SportAccord, qui en sera à sa 10e édition en 2012, nécessite toutefois des investissements de 4,1 M$. Le maire de Québec a montré une assurance inébranlable. «Il est inévitable que les gouvernements vont contribuer. On a deux ans pour les convaincre. Quant à la commandite privée, le marché est très favorable», a-t-il commenté.
Questionné quant à savoir s’il pouvait s’agir d’un premier jalon posé dans la candidature de Québec en vue d’obtenir les Jeux olympiques de 2022, le maire Labeaume a répondu qu’il attend le rapport de Claude Rousseau.

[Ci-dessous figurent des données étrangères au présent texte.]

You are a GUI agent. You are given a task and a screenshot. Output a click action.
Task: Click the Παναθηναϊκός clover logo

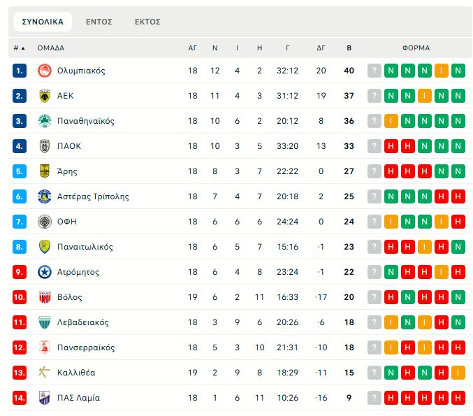click(x=44, y=121)
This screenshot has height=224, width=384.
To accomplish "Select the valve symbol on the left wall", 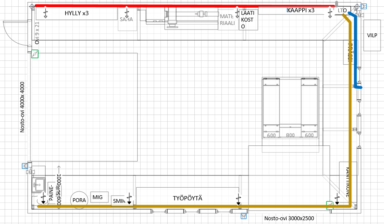I will coord(30,172).
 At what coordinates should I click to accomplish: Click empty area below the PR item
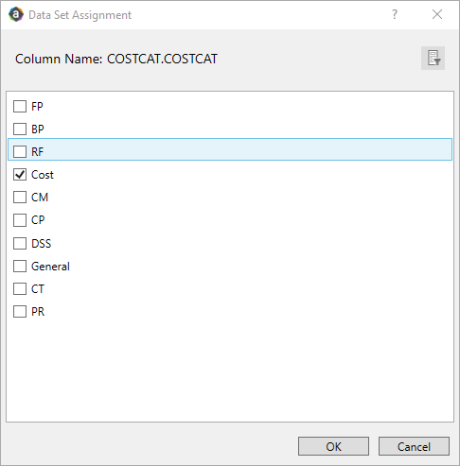pos(230,369)
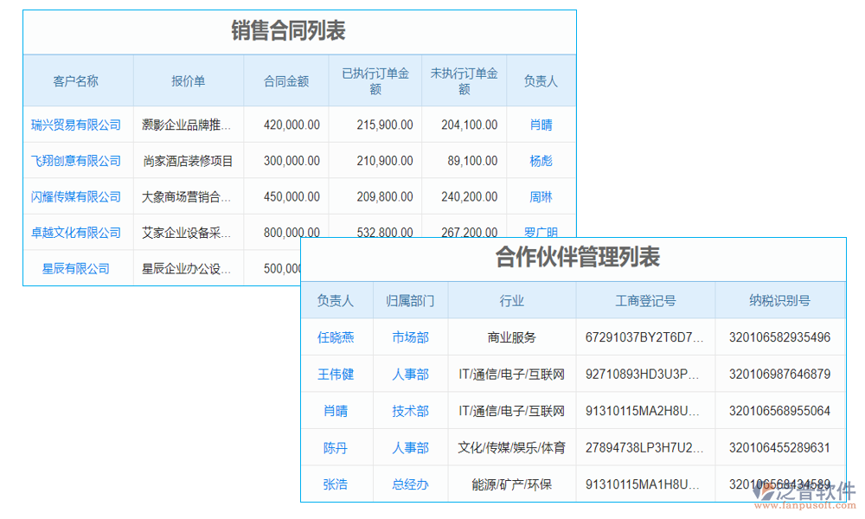Click the 客户名称 column header
The height and width of the screenshot is (519, 865).
pos(79,80)
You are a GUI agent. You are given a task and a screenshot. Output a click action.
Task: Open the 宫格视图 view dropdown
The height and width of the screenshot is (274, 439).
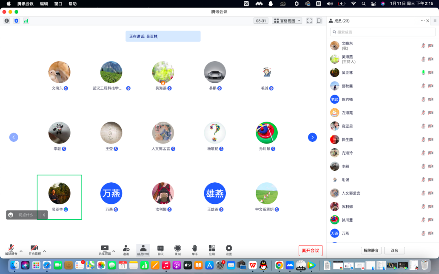[x=287, y=21]
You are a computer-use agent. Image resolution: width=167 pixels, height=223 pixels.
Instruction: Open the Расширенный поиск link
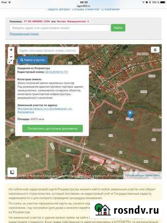tap(24, 34)
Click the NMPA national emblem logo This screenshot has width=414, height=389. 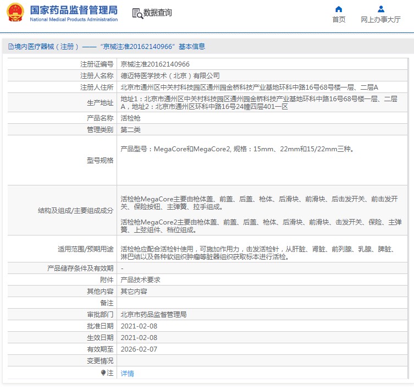coord(15,13)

20 M$ de retombées«On sera le centre du monde pendant une semaine!» -
L’événement d’envergure international devrait attirer 1 500 grands décideurs du monde du sport. «SportAccord c’est quelque chose de très convoité. Il fallait faire ça avec empressement. Ce championnat n’est jamais sorti d’Europe! La presse internationale suit le mouvement, ça circule. Cet événement important de 1 500 personnes pourrait remplacer un événement de 10 000 à 15 000 personnes», estime Marcel Aubut.
Ce qui a mis Québec dans la mire des organisateurs de SportAccord remonte au début juin, où la directrice de SportAccord Congrès, en visite dans la capitale, a recommandé à son conseil d’administration de confier à Québec le mandat d’organiser cet événement international.
En 2011, un an avant de tenir les Jeux olympiques d’été, Londres présentera ce congrès, dont les retombées sont évaluées à 20 M$.